Rythmes scolaires : évaluons la réforme avant de faire marche arrière

Suite aux déclarations du Ministre de l’éducation nationale Jean-Michel BLANQUER qui offre la possibilité aux communes de sortir de la réforme des rythmes scolaires dès septembre 2017, le Maire a adressé une lettre aux parents d’élèves précisant qu’il maintient l’organisation prévue en cours d’année: une semaine de 4 jours et demi avec classe le mercredi matin au lieu du samedi.
Son intention de ne rien changer à quelques semaines des vacances est louable mais nous dénonçons son argument mensonger lorsqu’il écrit :
«j’ai encore en mémoire le traumatisme partagé d’une rentrée 2014-2015 organisée à la va-vite et que j’avais suffisamment critiquée pour ne pas la reproduire»!
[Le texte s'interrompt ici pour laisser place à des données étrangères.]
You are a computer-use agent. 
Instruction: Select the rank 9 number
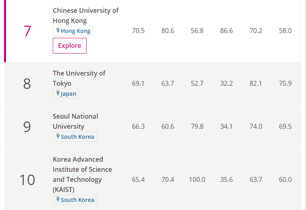(x=27, y=127)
Une tentative de plus pour rejeter la responsabilité des difficultés de la rentrée 2014 sur l’ancienne municipalité ! La vérité : l’ancienne équipe, après 18 mois de travail et une vaste enquête concernant 7 000 enfants, avait défini dès décembre 2013 la nouvelle organisation de la semaine incluant les TAP et choisi le mercredi de classe. Dossier abandonné par les nouveaux élus puis, à la stupéfaction générale, alors que les familles s’étaient organisées, M.BESCHIZZA imposait fin juin et pour 3 ans le samedi matin travaillé, provoquant panique, mécontentement général et mobilisations répétées.

M. BESCHIZZA précise également dans son courrier: «j’ai toujours été favorable à la semaine de 4 jours….J’accueille donc positivement cette liberté retrouvée pour les communes d’organiser les rythmes scolaires ».
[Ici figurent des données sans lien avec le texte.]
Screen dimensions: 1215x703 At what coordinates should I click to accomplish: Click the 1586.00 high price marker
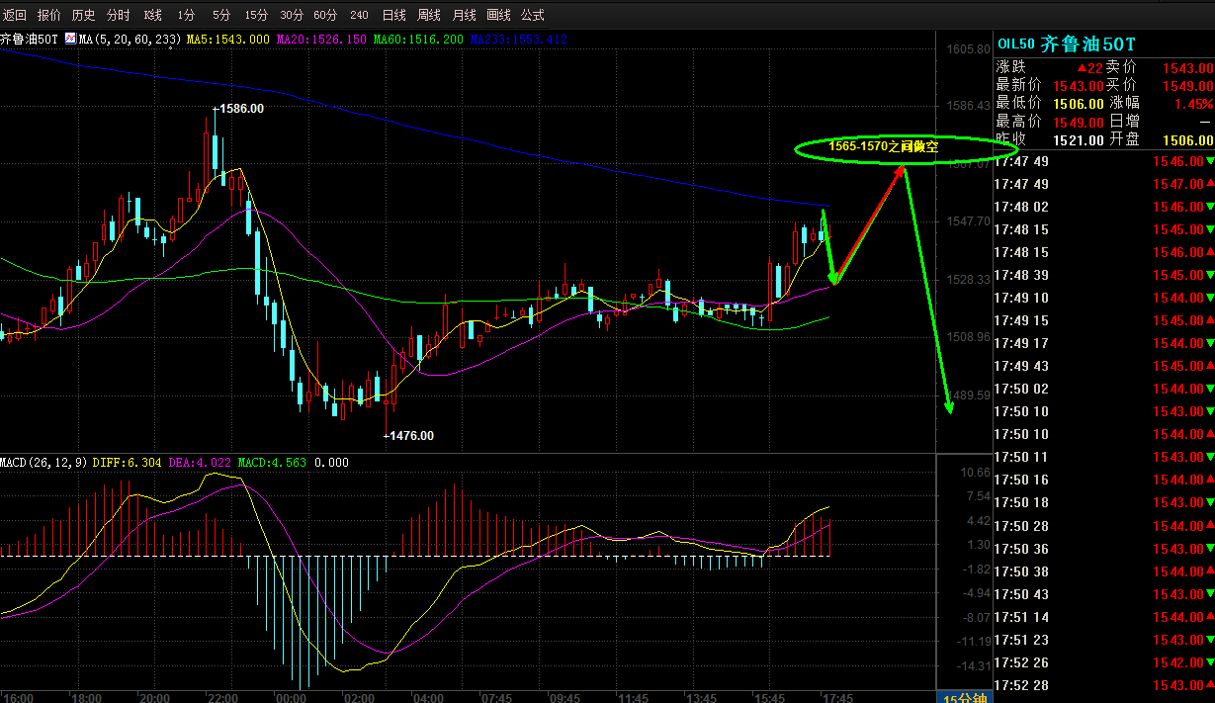239,109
Dans le scénario envisagé par le Ministre , chaque commune pourra adopter la semaine qu’elle souhaite, retour pur et simple à la semaine de 4 jours, maintien de la semaine de 4,5 jours, avec ou sans périscolaire. Ce serait donc la fin du cadrage national , le risque d’ une multiplicité de rythmes annuels sur le territoire national . Comment se feront les choix , par qui et pour qui? Il est à craindre que les logiques d’arbitrage financier l’emportent sur la volonté de garantir aux élèves la meilleure organisation pour bien apprendre. Ainsi à Aulnay, en optant pour la semaine de 4 jours, le Maire économiserait un jour de cantine avec de surcroît, une organisation simplifiée des centres de loisirs .
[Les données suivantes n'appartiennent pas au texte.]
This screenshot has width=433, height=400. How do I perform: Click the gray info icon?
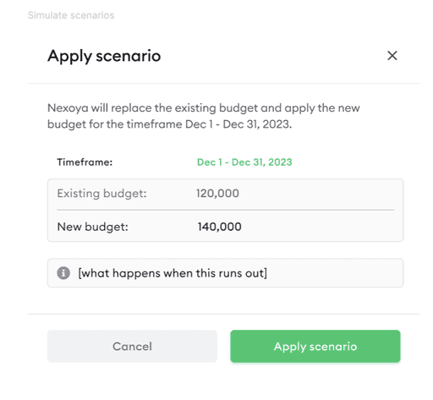pos(63,273)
La semaine de 4 jours mise en place sous N.SARKOZY en 2008 a pourtant été condamnée par la communauté éducative et bon nombre de chercheurs et spécialistes.Un élève français passe ainsi 142 jours par an en classe contre 190 en moyenne dans les pays de l’OCDE. Un chronopsychologue déclare « En un siècle, on a perdu un tiers du temps d’école. A l’école, tout est compressé, les élèves n’ont pas le temps de respirer» . Les emplois du temps surchargés du primaire mais aussi la déconnexion totale entre les temps scolaires et les rythmes de l’enfant sont responsables, au moins en partie, de l’échec, des phobies scolaires et du rejet de l’école par les enfants en difficulté.
En 2014, le rétablissement de la demi journée supplémentaire allait dans le bon sens : 36 matinées de plus pour mieux apprendre , un gain précieux pour la majorité des enfants, surtout pour ceux qui ne peuvent pas être aidés hors de l’école.
Il est à craindre également que la suppression de la réforme entraîne la disparition des activités périscolaires qui ont permis à des milliers d’enfants de découvrir et pratiquer des activités artistiques, culturelles et sportives.

Nous ne comprenons pas cette précipitation du Ministre qui ne prend pas le temps de la concertation et de l’évaluation alors qu’il faudrait au contraire une réflexion approfondie sur l’organisation de la journée, de la semaine et de l’année.
Nous restons favorables à la semaine de 4,5 jours avec une complémentarité des temps scolaires et périscolaires et serons vigilants sur les mesures prises dans notre ville.